■ **Work item**:
Could you repeat all of the entries below, character for character?
### Available data ###
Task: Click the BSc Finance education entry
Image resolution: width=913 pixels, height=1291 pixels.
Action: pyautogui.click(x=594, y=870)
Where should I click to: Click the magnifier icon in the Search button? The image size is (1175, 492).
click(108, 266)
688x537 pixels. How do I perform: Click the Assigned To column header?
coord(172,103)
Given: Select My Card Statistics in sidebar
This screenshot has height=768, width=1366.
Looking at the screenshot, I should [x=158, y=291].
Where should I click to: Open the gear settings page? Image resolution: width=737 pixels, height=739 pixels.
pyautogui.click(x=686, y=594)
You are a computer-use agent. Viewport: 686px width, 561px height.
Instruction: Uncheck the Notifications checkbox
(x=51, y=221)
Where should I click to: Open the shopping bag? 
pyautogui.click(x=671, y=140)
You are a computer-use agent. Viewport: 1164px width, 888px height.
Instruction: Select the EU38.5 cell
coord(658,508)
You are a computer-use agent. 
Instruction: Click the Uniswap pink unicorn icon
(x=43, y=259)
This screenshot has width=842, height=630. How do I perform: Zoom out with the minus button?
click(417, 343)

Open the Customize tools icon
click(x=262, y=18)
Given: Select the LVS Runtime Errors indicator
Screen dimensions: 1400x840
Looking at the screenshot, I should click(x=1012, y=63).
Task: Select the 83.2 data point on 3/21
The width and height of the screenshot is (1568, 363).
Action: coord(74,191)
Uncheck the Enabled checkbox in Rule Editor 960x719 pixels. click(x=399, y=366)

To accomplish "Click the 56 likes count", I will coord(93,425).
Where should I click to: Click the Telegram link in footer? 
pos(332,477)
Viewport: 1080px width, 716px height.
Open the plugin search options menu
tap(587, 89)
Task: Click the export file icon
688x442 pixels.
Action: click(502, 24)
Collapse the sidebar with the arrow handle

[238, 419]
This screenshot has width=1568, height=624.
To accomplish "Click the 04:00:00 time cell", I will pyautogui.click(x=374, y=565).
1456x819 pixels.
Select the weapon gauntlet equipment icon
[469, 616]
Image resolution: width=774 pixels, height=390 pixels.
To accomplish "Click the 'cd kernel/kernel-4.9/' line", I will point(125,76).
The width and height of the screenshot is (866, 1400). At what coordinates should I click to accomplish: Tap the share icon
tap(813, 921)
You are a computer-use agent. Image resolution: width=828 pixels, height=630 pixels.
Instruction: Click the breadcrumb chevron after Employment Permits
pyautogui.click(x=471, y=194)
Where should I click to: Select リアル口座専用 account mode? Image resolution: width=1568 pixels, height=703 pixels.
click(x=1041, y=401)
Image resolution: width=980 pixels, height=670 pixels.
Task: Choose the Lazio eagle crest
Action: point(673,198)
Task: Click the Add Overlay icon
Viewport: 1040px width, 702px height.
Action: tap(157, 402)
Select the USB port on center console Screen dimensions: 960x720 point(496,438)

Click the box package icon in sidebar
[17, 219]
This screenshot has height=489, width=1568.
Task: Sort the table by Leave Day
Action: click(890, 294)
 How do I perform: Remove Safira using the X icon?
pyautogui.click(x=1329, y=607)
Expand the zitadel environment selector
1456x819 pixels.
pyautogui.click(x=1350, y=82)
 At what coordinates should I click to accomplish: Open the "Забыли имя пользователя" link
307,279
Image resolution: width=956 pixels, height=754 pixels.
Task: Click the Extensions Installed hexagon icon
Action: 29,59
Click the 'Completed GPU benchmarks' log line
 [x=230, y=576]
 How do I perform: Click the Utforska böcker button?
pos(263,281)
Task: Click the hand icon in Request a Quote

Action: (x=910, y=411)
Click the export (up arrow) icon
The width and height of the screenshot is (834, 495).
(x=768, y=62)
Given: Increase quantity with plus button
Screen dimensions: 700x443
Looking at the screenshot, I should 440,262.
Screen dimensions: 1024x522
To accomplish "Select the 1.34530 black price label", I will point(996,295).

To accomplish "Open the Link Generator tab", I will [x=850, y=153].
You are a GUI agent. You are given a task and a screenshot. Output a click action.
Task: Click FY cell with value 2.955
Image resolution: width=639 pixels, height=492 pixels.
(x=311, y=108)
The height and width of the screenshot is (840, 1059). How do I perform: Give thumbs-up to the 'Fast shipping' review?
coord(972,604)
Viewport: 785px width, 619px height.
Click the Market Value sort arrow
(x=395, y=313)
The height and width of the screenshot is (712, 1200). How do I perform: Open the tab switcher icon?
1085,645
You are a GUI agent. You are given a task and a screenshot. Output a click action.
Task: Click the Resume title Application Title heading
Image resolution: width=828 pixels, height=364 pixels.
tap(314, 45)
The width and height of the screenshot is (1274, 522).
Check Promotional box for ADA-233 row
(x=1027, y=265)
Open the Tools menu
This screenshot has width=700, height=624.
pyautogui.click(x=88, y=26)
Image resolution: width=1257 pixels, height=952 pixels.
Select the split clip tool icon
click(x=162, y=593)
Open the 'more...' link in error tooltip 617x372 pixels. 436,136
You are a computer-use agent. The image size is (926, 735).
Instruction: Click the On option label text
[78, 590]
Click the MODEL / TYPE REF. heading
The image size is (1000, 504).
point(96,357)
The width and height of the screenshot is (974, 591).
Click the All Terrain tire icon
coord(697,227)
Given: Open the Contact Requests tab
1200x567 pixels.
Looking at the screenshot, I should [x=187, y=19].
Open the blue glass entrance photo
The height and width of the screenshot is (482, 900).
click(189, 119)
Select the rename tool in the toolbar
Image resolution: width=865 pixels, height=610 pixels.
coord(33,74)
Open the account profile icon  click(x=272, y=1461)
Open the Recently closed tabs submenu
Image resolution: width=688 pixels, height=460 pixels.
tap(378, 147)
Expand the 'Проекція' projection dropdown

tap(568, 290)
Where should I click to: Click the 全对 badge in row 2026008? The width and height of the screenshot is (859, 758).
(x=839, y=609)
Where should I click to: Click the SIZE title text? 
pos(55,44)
###
■ **Answer section**:
Task: Click the BSc Finance education entry
Image resolution: width=913 pixels, height=1291 pixels.
Action: pyautogui.click(x=594, y=870)
Where should I click to: Click the magnifier icon in the Search button? The image size is (1175, 492).
click(108, 266)
688x537 pixels. How do I perform: Click the Assigned To column header?
coord(172,103)
Given: Select My Card Statistics in sidebar
This screenshot has height=768, width=1366.
Looking at the screenshot, I should [x=158, y=291].
Where should I click to: Open the gear settings page? Image resolution: width=737 pixels, height=739 pixels.
pyautogui.click(x=686, y=594)
You are a computer-use agent. Viewport: 686px width, 561px height.
Instruction: Uncheck the Notifications checkbox
(x=51, y=221)
Where should I click to: Open the shopping bag? 
pyautogui.click(x=671, y=140)
You are a computer-use agent. Viewport: 1164px width, 888px height.
Instruction: Select the EU38.5 cell
coord(658,508)
You are a computer-use agent. 
Instruction: Click the Uniswap pink unicorn icon
(x=43, y=259)
This screenshot has width=842, height=630. How do I perform: Zoom out with the minus button?
click(417, 343)

Open the Customize tools icon
click(x=262, y=18)
Given: Select the LVS Runtime Errors indicator
Screen dimensions: 1400x840
Looking at the screenshot, I should click(x=1012, y=63).
Task: Select the 83.2 data point on 3/21
The width and height of the screenshot is (1568, 363).
Action: coord(74,191)
Uncheck the Enabled checkbox in Rule Editor 960x719 pixels. click(x=399, y=366)

To accomplish "Click the 56 likes count", I will coord(93,425).
Where should I click to: Click the Telegram link in footer? 
pos(332,477)
Viewport: 1080px width, 716px height.
Open the plugin search options menu
tap(587, 89)
Task: Click the export file icon
688x442 pixels.
Action: click(502, 24)
Collapse the sidebar with the arrow handle

[238, 419]
This screenshot has width=1568, height=624.
To accomplish "Click the 04:00:00 time cell", I will pyautogui.click(x=374, y=565).
1456x819 pixels.
Select the weapon gauntlet equipment icon
[469, 616]
Image resolution: width=774 pixels, height=390 pixels.
To accomplish "Click the 'cd kernel/kernel-4.9/' line", I will point(125,76).
The width and height of the screenshot is (866, 1400). At what coordinates should I click to accomplish: Tap the share icon
tap(813, 921)
You are a computer-use agent. Image resolution: width=828 pixels, height=630 pixels.
Instruction: Click the breadcrumb chevron after Employment Permits
pyautogui.click(x=471, y=194)
Where should I click to: Select リアル口座専用 account mode? Image resolution: width=1568 pixels, height=703 pixels.
click(x=1041, y=401)
Image resolution: width=980 pixels, height=670 pixels.
Task: Choose the Lazio eagle crest
Action: point(673,198)
Task: Click the Add Overlay icon
Viewport: 1040px width, 702px height.
Action: tap(157, 402)
Select the USB port on center console Screen dimensions: 960x720 point(496,438)

Click the box package icon in sidebar
[17, 219]
This screenshot has height=489, width=1568.
Task: Sort the table by Leave Day
Action: click(890, 294)
 How do I perform: Remove Safira using the X icon?
pyautogui.click(x=1329, y=607)
Expand the zitadel environment selector
1456x819 pixels.
pyautogui.click(x=1350, y=82)
 At what coordinates should I click to accomplish: Open the "Забыли имя пользователя" link
307,279
Image resolution: width=956 pixels, height=754 pixels.
Task: Click the Extensions Installed hexagon icon
Action: 29,59
Click the 'Completed GPU benchmarks' log line
 [x=230, y=576]
 How do I perform: Click the Utforska böcker button?
pos(263,281)
Task: Click the hand icon in Request a Quote

Action: (x=910, y=411)
Click the export (up arrow) icon
The width and height of the screenshot is (834, 495).
(x=768, y=62)
Given: Increase quantity with plus button
Screen dimensions: 700x443
Looking at the screenshot, I should 440,262.
Screen dimensions: 1024x522
To accomplish "Select the 1.34530 black price label", I will point(996,295).

To accomplish "Open the Link Generator tab", I will [x=850, y=153].
You are a GUI agent. You are given a task and a screenshot. Output a click action.
Task: Click FY cell with value 2.955
Image resolution: width=639 pixels, height=492 pixels.
(x=311, y=108)
The height and width of the screenshot is (840, 1059). How do I perform: Give thumbs-up to the 'Fast shipping' review?
coord(972,604)
Viewport: 785px width, 619px height.
Click the Market Value sort arrow
(x=395, y=313)
The height and width of the screenshot is (712, 1200). How do I perform: Open the tab switcher icon?
1085,645
You are a GUI agent. You are given a task and a screenshot. Output a click action.
Task: Click the Resume title Application Title heading
Image resolution: width=828 pixels, height=364 pixels.
tap(314, 45)
The width and height of the screenshot is (1274, 522).
Check Promotional box for ADA-233 row
(x=1027, y=265)
Open the Tools menu
This screenshot has width=700, height=624.
pyautogui.click(x=88, y=26)
Image resolution: width=1257 pixels, height=952 pixels.
Select the split clip tool icon
click(x=162, y=593)
Open the 'more...' link in error tooltip 617x372 pixels. 436,136
You are a computer-use agent. The image size is (926, 735).
Instruction: Click the On option label text
[78, 590]
Click the MODEL / TYPE REF. heading
The image size is (1000, 504).
point(96,357)
The width and height of the screenshot is (974, 591).
Click the All Terrain tire icon
coord(697,227)
Given: Open the Contact Requests tab
1200x567 pixels.
Looking at the screenshot, I should [x=187, y=19].
Open the blue glass entrance photo
The height and width of the screenshot is (482, 900).
click(189, 119)
Select the rename tool in the toolbar
Image resolution: width=865 pixels, height=610 pixels.
coord(33,74)
Open the account profile icon  click(x=272, y=1461)
Open the Recently closed tabs submenu
Image resolution: width=688 pixels, height=460 pixels.
tap(378, 147)
Expand the 'Проекція' projection dropdown

tap(568, 290)
Where should I click to: Click the 全对 badge in row 2026008? The width and height of the screenshot is (859, 758).
(x=839, y=609)
Where should I click to: Click the SIZE title text? 
pos(55,44)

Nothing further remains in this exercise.